TASK OBJECTIVE:
All of the entries are to be repeated exactly, with no pictures included.

RECORDS SUPPLIED section start

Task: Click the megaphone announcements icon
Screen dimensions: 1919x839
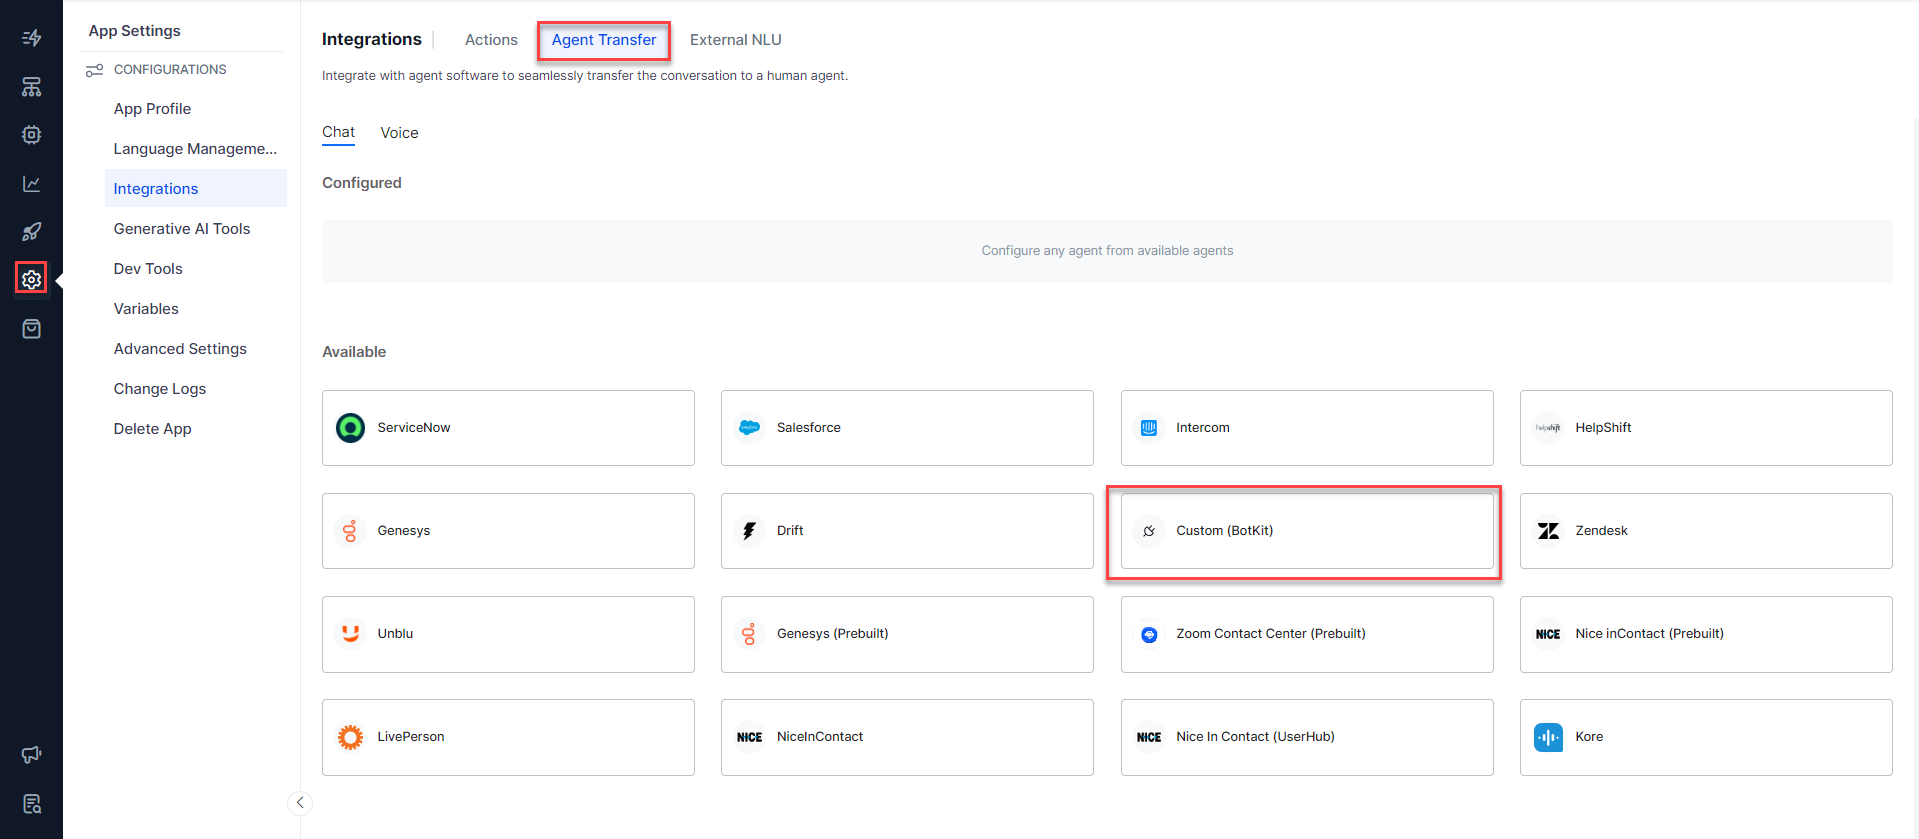Action: pyautogui.click(x=32, y=755)
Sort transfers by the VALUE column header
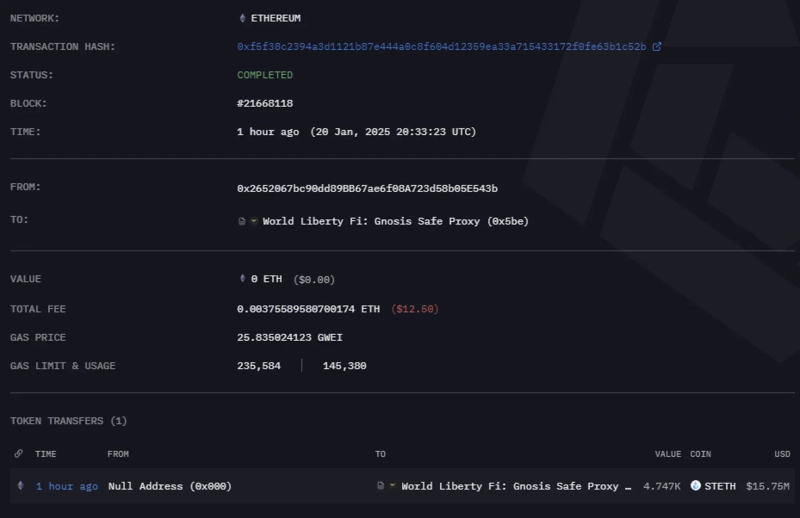Screen dimensions: 800x518 [x=667, y=454]
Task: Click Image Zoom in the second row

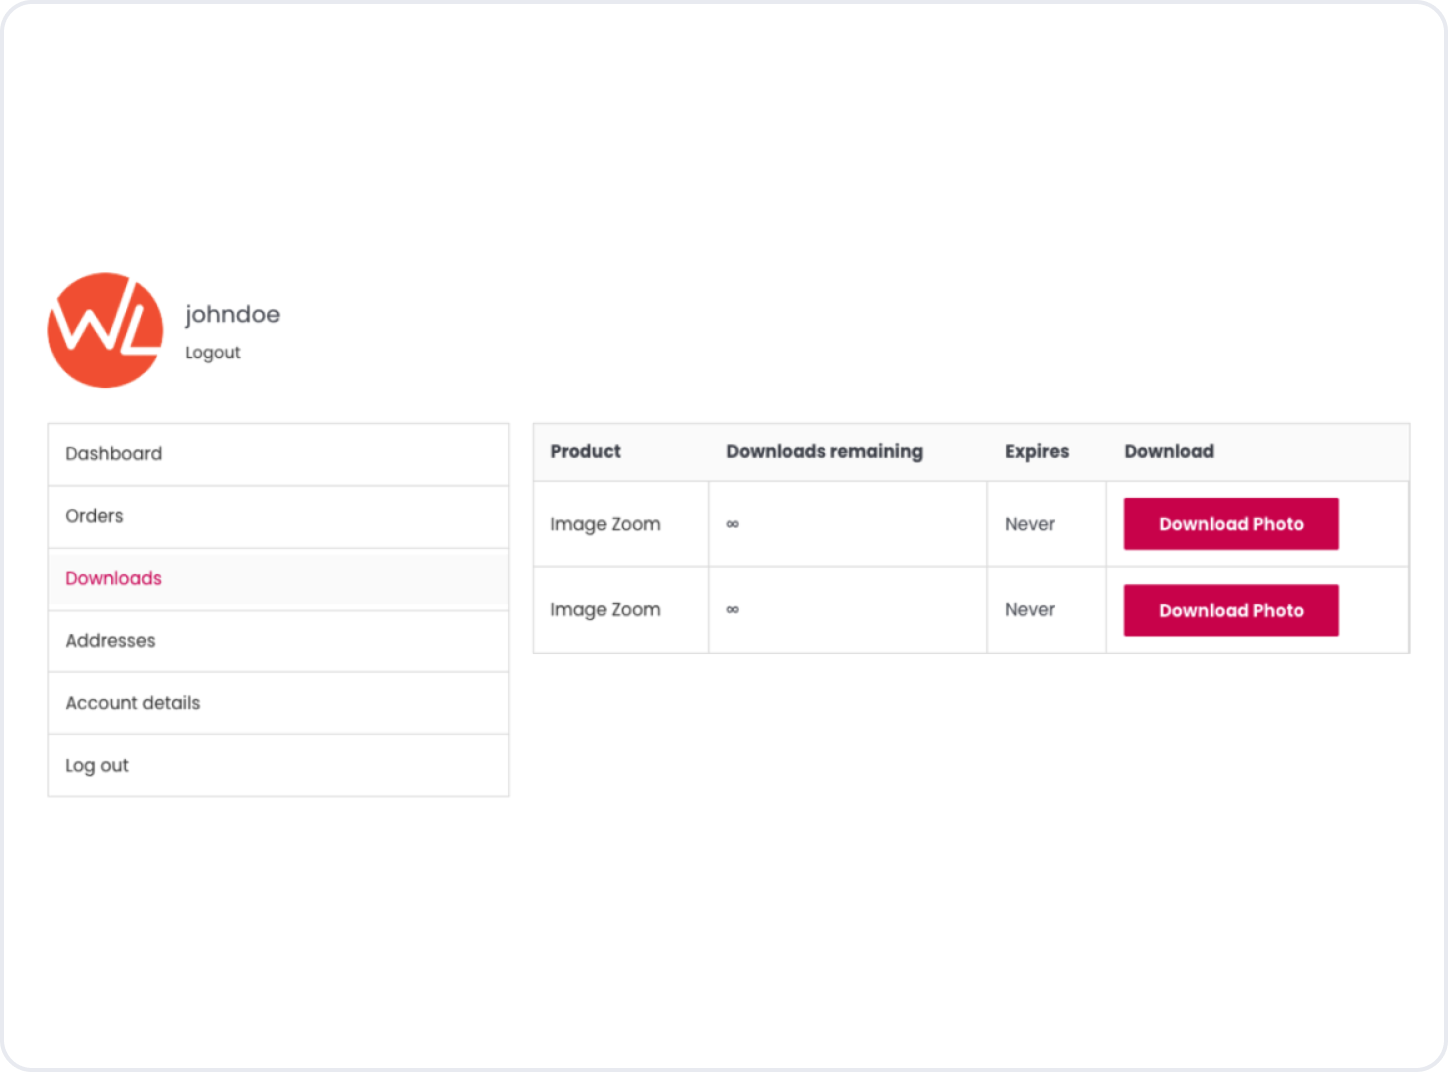Action: coord(605,610)
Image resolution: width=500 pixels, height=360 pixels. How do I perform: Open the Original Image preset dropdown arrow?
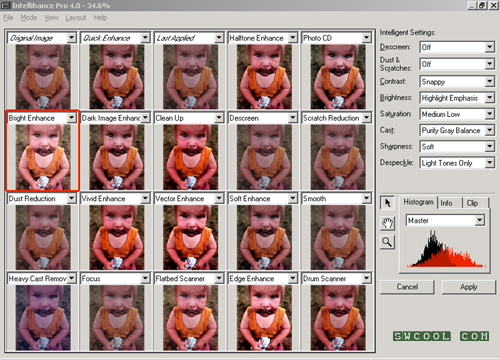click(x=72, y=38)

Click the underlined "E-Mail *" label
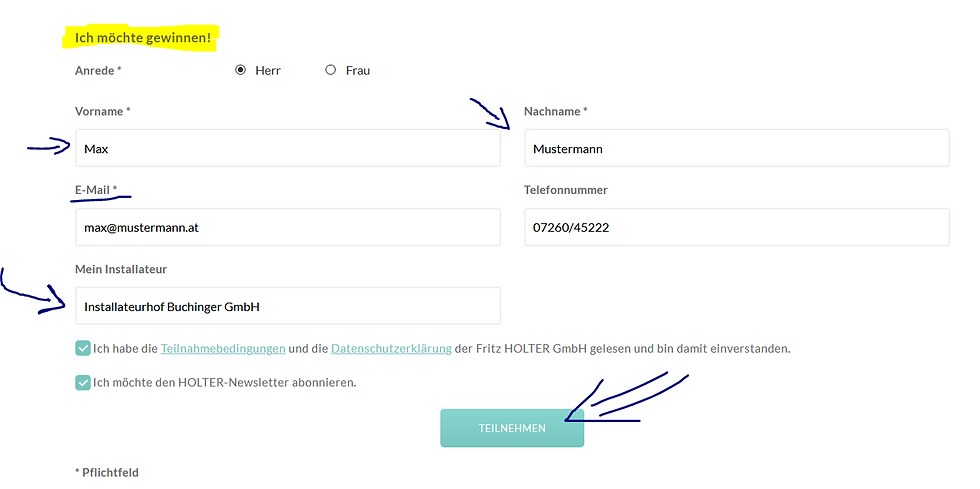(96, 189)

RECORDS SUPPLIED section end

RESULT OF THE TASK:
Task: Click the megaphone announcements icon
Screen dimensions: 1919x839
Action: pyautogui.click(x=32, y=755)
Sort transfers by the VALUE column header
Screen dimensions: 800x518 [x=667, y=454]
Task: Click Image Zoom in the second row

Action: coord(605,610)
Image resolution: width=500 pixels, height=360 pixels. How do I perform: Open the Original Image preset dropdown arrow?
click(x=72, y=38)

Click the underlined "E-Mail *" label
(96, 189)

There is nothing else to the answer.